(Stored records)
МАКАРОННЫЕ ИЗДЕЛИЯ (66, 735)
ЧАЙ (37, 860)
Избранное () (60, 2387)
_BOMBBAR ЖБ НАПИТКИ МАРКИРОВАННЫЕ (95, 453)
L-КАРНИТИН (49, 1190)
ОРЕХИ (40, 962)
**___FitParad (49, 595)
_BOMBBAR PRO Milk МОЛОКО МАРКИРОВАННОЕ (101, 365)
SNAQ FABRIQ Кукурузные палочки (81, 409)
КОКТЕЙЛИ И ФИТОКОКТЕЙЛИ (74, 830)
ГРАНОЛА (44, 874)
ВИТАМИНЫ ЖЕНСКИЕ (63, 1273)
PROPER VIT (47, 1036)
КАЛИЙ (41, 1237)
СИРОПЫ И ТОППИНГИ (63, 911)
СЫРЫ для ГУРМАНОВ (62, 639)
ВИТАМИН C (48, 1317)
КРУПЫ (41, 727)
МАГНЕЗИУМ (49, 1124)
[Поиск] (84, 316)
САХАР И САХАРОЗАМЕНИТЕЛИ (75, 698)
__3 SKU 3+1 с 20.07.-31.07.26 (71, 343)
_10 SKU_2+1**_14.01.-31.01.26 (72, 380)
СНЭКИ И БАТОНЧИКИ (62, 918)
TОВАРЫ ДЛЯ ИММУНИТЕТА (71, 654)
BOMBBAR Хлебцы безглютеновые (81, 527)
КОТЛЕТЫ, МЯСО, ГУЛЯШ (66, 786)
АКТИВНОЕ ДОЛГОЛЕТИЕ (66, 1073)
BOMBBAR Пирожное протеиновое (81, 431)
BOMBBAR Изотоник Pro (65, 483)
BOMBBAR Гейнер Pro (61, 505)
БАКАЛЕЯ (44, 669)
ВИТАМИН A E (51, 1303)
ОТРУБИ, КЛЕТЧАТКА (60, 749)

## TASK
The line with "КОТЛЕТЫ, МЯСО, ГУЛЯШ (66, 786)" through the last line of the data: write these out exactly, and no others.

## ANSWER BOX
КОТЛЕТЫ, МЯСО, ГУЛЯШ (66, 786)
АКТИВНОЕ ДОЛГОЛЕТИЕ (66, 1073)
BOMBBAR Пирожное протеиновое (81, 431)
BOMBBAR Изотоник Pro (65, 483)
BOMBBAR Гейнер Pro (61, 505)
БАКАЛЕЯ (44, 669)
ВИТАМИН A E (51, 1303)
ОТРУБИ, КЛЕТЧАТКА (60, 749)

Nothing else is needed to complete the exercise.